Tax Equalization Benefit Sample Clauses
Tax Equalization Benefit. (1) During the transition period, the Executive’s liability to income tax on the Base Salary, the Bonus and the Reimbursement (the “Cash Compensation”) will be computed to be equivalent to the US Federal and California income tax that the Executive would pay on the same Cash Compensation, were he to reside and work only in California. Any taxes due on Cash Compensation in excess of this liability will be funded by the Company. A tax equalization calculation will be performed after the completion of Executive's United States and Canadian income tax returns for the tax years ending December 31, 2018 and December 31, 2019, to reconcile taxes paid and ensure any underpayment or overpayment of taxes is settled between the Executive and the Company on completion of the calculation.
(2) Executive will be responsible for the timely filing of income tax returns in the United States and Canada and for global taxes on Executive’s personal income.
Tax Equalization Benefit. With respect to the tax years ending December 31, 2014 and 2015, respectively (the “Two Tax Years”), during which the Executive receives a Base Salary and any payment pursuant to the Bonus Plan (together, the “Compensation”), the Company agrees to tax equalize the Executive as set out below.

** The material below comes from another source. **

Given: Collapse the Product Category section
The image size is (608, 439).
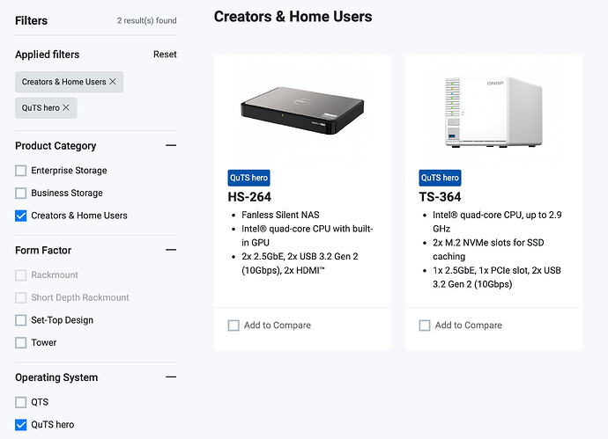Looking at the screenshot, I should 171,145.
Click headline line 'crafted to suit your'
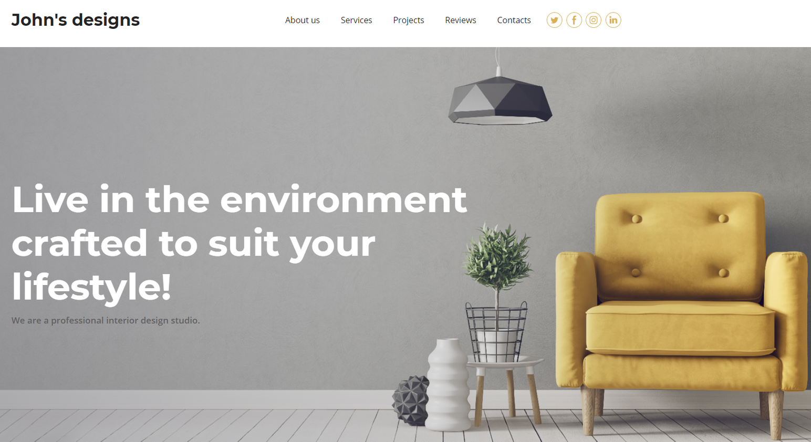 (x=193, y=244)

(1) Under the tax equalization scheme, the Company will determine or cause to be determined, for each of the Two Tax Years:
(a) the total tax paid or payable by the Executive in respect of the Compensation:
(i) in Canada, including federal and provincial income taxes but excluding employment insurance or Canada Pension Plan remittances, and taking into account any foreign and other tax credits, deductions or other reduction of taxes, charges or payments, whether available under the laws of Canada or any income tax convention or other bilateral or multilateral agreement to which Canada and the United States are then signatories and which the Executive could have claimed in respect of the Compensation; and
(ii) in the State of California, including state, local and federal income taxes, and taking into account any foreign and other tax credits, deductions or other reduction of taxes, charges or payments, whether available under the laws of the United States, the State of California or any income tax convention or other bilateral or multilateral agreement to which Canada and the United States are then signatories and which the Executive could have claimed in respect of the Compensation (the “Combined Tax Calculation”); and
(b) the total tax that would have been paid or payable by the Executive in the State of California in respect of the Compensation, had the Executive been employed exclusively and the Compensation been earned entirely in the State of California (the “California Tax Calculation”).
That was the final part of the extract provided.